1

I'm new to scattertext and have written the code which should produce an interactive html visualisation.

import spacy
import pandas as pd
import scattertext as st


twitterData = pd.read_csv("stock_data.csv")
twitterData.dtypes

nlp = spacy.load("en_core_web_sm")
corpus = st.CorpusFromPandas(
    twitterData, category_col="Sentiment", text_col="Text", nlp=nlp
).build()

sent = st.produce_scattertext_explorer(
    corpus,
    category="1",
    category_name="Positive",
    not_category_name="Negative",
    width_in_pixels=1000,
)

open("StockMarketSentiment.html", "wb").write(html.encode("utf-8"))

However, the code that I have written, following a template online, throws an assertion error and as I'm a newbie at software development i'm struggling to understand where Im going wrong.

Traceback (most recent call last):
  File "/Users/lukeashton/PycharmProjects/Project/venv/Visualiser.py", line 15, in <module>
    sent = st.produce_scattertext_explorer(corpus,
  File "/Users/lukeashton/PycharmProjects/Project/venv/lib/python3.8/site-packages/scattertext/__init__.py", line 594, in produce_scattertext_explorer
    scatter_chart_data = scatter_chart_explorer.to_dict(
  File "/Users/lukeashton/PycharmProjects/Project/venv/lib/python3.8/site-packages/scattertext/ScatterChartExplorer.py", line 115, in to_dict
    json_data = ScatterChart.to_dict(self,
  File "/Users/lukeashton/PycharmProjects/Project/venv/lib/python3.8/site-packages/scattertext/ScatterChart.py", line 276, in to_dict
    assert category in all_categories
AssertionError
Process finished with exit code 1

Appreciate it may be hard to offer advice with such limited info but the code & error details are below if anyone can spot anything!

Laurent
  • 12,287
  • 7
  • 21
  • 37
Luke Ashton
  • 39
  • 1
  • 6
  • 1
    Presumably `category="1"` is the problem.
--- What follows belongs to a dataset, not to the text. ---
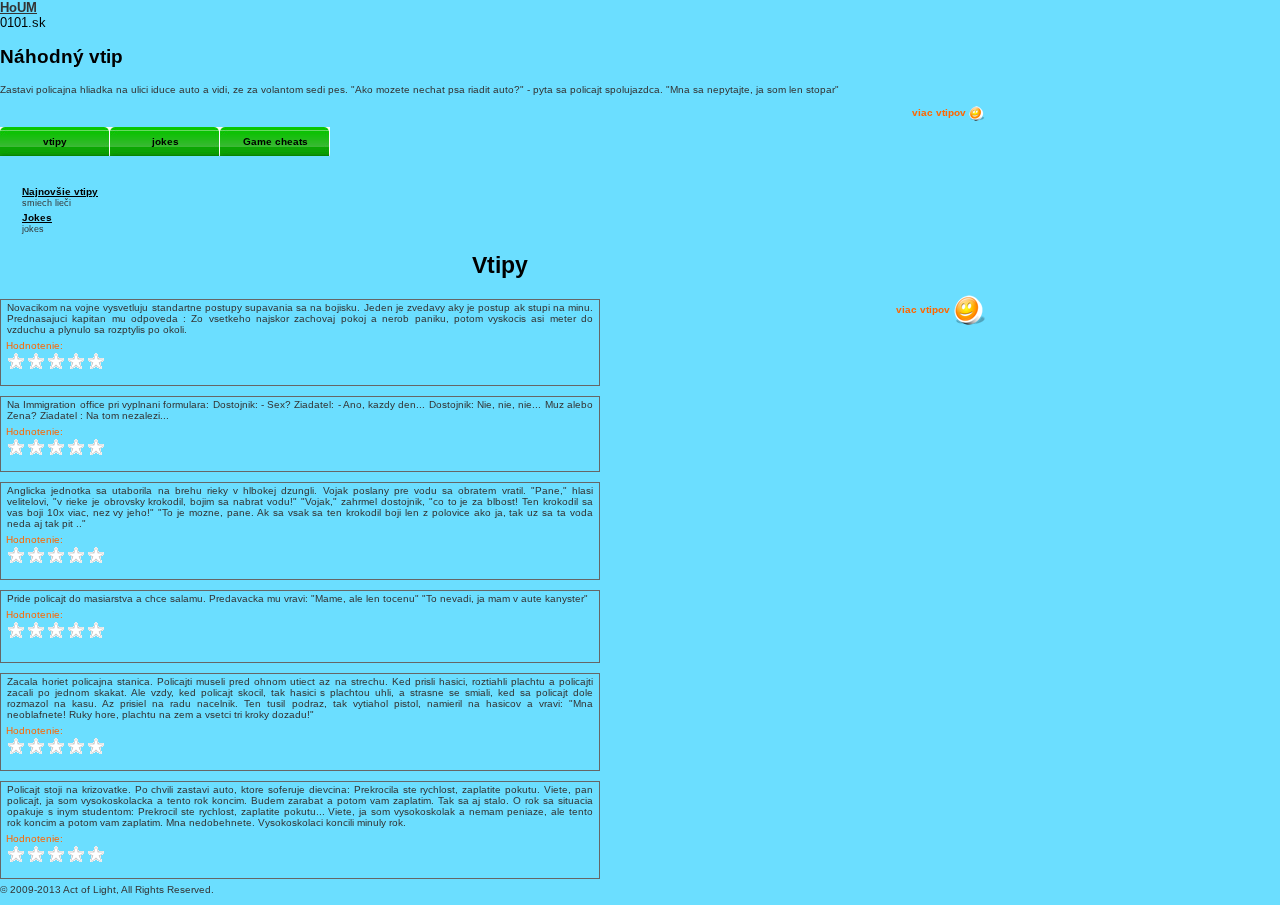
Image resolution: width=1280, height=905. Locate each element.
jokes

It seems it's expecting a different value other than `"1"` there. (Perhaps `"Sentiment"`?) – 0x5453 Jul 06 '21 at 17:51
  • @0x5453 hmm I see what you mean as per the error message, "Sentiment" throws the same error message however :/ I will try a few other possible values for that variable. – Luke Ashton Jul 07 '21 at 08:22

2 Answers2

2

Make sure at least in of the values in the sentiment column of your data frame is the exact string "1".

  • The values in the column were int's so I converted them all to strings and voila! Thanks a lot for the pointer. – Luke Ashton Jul 13 '21 at 16:56
1

Slightly different use case from the package, but I solved it this way:

html = st.produce_scattertext_explorer(corpus,
                                   category='dt',
                                   category_name='the thing you want to compare',
                                   not_category_name='other data',
                                   width_in_pixels=1000,
                                   height_in_pixels=500,
                                   minimum_term_frequency=2,
                                   metadata=df['parse'])

Where category='dt' is a dummy variable made into a col for whatever feature I want to pivot on in the df. I haven't had luck using an actual value from within a col in this way. The value here has to be a col in its own right to function without an assertion error (for me).